Custodians of art's stories
Asia Art Archive, Hong Kong's go-to destination for resources on art in the region, is celebrating its 20th anniversary through two simultaneous exhibitions. A report by Chitralekha Basu.
It's possible to miss some of the pieces in Asia Art Archive's Learning What Can't Be Taught exhibition, now showing in its library. Video installations are tucked away in between rows and rows of books and journals marked with fluorescent spine labels. Filing cabinet walls double as display boards.
The homey, informal and understated look of the show seems aligned to the ethos of its hosts.

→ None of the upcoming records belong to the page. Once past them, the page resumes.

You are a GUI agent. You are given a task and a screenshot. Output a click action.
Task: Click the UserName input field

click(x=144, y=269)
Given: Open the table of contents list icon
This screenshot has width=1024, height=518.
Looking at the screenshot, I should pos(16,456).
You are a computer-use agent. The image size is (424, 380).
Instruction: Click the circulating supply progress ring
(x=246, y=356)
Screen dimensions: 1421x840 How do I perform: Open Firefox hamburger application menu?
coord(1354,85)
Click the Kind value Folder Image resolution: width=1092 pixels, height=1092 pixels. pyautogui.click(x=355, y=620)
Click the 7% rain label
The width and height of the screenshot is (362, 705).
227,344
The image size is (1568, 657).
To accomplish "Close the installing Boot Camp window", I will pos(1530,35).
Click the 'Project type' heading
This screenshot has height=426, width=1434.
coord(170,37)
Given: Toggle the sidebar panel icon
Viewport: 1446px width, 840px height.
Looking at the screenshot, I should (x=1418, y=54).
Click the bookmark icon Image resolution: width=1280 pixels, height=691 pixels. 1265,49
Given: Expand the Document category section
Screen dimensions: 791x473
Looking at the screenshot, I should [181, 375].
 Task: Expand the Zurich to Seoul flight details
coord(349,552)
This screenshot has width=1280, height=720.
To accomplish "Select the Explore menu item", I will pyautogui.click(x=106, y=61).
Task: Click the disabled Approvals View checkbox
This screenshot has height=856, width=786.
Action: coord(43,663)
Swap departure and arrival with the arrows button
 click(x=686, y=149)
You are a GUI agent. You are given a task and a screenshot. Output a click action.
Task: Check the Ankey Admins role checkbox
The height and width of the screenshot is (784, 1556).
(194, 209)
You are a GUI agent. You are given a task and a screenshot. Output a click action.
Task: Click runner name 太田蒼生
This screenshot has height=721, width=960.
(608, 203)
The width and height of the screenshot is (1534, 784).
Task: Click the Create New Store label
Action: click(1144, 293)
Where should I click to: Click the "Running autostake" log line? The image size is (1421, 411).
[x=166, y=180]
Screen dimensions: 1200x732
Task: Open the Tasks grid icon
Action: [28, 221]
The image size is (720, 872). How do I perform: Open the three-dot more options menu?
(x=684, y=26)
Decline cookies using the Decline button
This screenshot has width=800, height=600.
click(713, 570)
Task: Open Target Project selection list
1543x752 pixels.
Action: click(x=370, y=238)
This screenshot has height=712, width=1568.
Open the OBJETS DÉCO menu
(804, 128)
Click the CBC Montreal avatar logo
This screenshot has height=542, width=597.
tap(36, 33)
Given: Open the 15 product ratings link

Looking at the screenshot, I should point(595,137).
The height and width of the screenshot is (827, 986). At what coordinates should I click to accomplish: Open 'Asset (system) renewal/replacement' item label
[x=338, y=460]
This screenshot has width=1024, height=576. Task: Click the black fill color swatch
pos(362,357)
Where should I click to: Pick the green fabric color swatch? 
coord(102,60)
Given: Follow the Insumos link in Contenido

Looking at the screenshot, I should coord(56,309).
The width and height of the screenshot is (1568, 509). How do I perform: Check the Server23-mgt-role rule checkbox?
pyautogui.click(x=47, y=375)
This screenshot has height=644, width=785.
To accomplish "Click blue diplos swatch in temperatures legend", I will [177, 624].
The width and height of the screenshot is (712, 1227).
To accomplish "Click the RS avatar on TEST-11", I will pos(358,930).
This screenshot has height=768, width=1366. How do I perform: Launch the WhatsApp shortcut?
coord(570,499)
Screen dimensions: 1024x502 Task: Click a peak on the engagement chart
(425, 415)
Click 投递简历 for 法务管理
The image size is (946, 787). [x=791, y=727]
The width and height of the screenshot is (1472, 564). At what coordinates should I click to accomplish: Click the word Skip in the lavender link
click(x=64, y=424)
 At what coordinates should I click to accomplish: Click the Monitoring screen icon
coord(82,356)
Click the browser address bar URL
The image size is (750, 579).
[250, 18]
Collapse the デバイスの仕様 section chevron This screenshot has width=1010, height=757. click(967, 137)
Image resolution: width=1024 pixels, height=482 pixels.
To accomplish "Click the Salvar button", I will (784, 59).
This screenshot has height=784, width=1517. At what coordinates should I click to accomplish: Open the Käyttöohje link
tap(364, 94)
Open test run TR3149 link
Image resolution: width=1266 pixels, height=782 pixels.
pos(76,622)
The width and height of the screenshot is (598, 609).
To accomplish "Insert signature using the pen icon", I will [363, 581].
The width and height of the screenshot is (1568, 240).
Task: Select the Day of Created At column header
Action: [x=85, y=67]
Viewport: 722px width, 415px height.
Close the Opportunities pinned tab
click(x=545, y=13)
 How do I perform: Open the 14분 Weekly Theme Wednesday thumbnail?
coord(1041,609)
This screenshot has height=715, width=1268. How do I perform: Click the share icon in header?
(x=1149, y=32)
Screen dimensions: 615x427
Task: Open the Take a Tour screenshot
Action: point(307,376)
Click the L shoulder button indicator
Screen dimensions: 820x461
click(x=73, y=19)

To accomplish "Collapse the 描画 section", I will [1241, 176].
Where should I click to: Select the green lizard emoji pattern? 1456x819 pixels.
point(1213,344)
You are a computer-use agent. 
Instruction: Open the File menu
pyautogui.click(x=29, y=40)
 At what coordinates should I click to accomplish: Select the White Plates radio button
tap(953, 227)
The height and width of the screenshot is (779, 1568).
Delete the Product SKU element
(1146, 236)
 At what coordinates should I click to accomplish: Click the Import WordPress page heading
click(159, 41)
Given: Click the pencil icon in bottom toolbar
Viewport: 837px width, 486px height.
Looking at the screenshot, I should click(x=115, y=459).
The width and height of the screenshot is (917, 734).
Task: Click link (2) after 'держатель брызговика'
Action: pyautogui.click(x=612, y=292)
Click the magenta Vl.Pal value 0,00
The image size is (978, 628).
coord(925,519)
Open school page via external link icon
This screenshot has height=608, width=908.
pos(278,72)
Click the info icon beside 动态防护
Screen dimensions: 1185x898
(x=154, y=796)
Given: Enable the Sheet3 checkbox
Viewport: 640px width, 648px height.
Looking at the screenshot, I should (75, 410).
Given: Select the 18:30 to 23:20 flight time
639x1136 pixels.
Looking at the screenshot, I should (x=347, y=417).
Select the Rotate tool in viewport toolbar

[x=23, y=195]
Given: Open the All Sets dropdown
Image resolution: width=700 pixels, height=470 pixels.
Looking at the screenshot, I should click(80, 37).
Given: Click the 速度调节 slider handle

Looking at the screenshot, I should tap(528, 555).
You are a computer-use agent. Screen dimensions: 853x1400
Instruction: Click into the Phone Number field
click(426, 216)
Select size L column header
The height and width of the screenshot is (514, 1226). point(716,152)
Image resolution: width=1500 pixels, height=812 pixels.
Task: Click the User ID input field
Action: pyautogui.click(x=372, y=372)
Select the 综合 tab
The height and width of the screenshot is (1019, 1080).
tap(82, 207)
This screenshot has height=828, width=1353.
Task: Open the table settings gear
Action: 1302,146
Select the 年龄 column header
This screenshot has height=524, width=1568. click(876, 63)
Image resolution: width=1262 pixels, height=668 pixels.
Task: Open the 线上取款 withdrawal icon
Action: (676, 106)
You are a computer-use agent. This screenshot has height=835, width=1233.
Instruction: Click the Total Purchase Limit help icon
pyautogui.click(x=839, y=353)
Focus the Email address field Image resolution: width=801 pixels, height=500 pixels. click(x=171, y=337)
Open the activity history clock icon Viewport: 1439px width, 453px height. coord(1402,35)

One of Hong Kong's premier independent resource centers for art history, AAA is probably ahead of its peers in terms of the volume of documentation and research it has accumulated. Its collection of over 100,000 records is matched by the hundreds of programs the organization has initiated, led, hosted, facilitated or supported since its founding in 2000.
AAA runs a mobile library in Nepal. It has collaborated with the Atassi Gallery toward safekeeping the archives documenting works by contemporary artists from conflict-ravaged Syria and spearheaded an ongoing initiative to connect the art histories of Africa, South and Southeast Asia. The list goes on.
And yet at the non-profit's library cum display room in a high-rise on Hollywood Road one doesn't quite get a sense of the man-hours spent by AAA employees (around 40 in Hong Kong, five in New Delhi), co-workers and collaborators who helped build this remarkable body of work. Evidently, the spirit embodying the space favors well-coordinated, quiet work, driven by a common purpose.